* Task goal: Beneath this instruction is a block of data; output from it exactly the lines that run from the one containing "[Youtube] (601, 42)" through the one containing "Security Policy (539, 189)", inclusive.

[Stored items from a collection]
::::::::::

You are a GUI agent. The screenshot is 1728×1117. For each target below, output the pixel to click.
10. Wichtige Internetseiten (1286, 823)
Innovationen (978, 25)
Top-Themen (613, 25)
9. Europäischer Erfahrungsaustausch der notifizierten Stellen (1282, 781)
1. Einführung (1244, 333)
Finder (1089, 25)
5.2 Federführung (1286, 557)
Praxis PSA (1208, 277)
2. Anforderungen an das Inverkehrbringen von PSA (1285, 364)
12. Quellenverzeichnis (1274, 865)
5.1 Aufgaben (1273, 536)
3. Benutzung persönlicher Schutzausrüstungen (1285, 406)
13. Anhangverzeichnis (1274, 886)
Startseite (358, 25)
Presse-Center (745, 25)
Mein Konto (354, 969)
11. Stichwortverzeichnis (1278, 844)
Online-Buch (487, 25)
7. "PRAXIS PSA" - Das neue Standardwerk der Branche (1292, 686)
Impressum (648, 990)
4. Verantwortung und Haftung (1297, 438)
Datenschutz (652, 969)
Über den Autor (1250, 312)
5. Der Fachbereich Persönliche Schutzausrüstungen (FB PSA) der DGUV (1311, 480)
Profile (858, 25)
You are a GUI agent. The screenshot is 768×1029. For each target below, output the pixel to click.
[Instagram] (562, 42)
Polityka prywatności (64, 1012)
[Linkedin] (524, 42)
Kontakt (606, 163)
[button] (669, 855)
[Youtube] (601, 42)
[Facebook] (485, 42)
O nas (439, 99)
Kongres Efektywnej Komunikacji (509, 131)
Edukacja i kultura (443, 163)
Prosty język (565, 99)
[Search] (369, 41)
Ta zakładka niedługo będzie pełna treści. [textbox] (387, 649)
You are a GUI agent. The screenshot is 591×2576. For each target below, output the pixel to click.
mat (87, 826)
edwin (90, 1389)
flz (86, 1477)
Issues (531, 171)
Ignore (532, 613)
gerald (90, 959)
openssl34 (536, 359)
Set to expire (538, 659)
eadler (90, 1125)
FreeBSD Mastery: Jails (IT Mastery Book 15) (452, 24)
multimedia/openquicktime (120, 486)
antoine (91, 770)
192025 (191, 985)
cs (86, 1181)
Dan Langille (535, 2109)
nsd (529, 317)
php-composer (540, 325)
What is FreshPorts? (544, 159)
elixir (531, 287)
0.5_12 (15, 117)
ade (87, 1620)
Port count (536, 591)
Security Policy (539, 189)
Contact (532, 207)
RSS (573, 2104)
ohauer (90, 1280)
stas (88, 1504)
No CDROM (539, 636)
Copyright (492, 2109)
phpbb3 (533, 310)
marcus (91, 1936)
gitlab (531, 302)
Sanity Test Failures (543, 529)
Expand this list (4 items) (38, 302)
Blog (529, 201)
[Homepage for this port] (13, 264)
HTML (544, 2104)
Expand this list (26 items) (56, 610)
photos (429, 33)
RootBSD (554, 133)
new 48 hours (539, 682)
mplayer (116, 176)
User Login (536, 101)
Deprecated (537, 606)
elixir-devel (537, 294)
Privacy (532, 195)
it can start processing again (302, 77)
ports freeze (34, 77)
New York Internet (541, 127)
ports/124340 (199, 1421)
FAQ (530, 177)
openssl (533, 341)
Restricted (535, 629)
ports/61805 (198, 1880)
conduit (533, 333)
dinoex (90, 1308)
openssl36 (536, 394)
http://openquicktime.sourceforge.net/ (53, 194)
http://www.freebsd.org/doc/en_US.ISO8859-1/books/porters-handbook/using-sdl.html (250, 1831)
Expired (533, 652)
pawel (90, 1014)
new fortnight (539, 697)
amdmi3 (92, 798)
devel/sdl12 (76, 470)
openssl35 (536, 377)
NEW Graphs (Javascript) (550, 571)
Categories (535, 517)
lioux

::::::::::

* Written answer:
[Youtube] (601, 42)
[Facebook] (485, 42)
O nas (439, 99)
Kongres Efektywnej Komunikacji (509, 131)
Edukacja i kultura (443, 163)
Prosty język (565, 99)
[Search] (369, 41)
Ta zakładka niedługo będzie pełna treści. [textbox] (387, 649)
You are a GUI agent. The screenshot is 591×2576. For each target below, output the pixel to click.
mat (87, 826)
edwin (90, 1389)
flz (86, 1477)
Issues (531, 171)
Ignore (532, 613)
gerald (90, 959)
openssl34 (536, 359)
Set to expire (538, 659)
eadler (90, 1125)
FreeBSD Mastery: Jails (IT Mastery Book 15) (452, 24)
multimedia/openquicktime (120, 486)
antoine (91, 770)
192025 (191, 985)
cs (86, 1181)
Dan Langille (535, 2109)
nsd (529, 317)
php-composer (540, 325)
What is FreshPorts? (544, 159)
elixir (531, 287)
0.5_12 (15, 117)
ade (87, 1620)
Port count (536, 591)
Security Policy (539, 189)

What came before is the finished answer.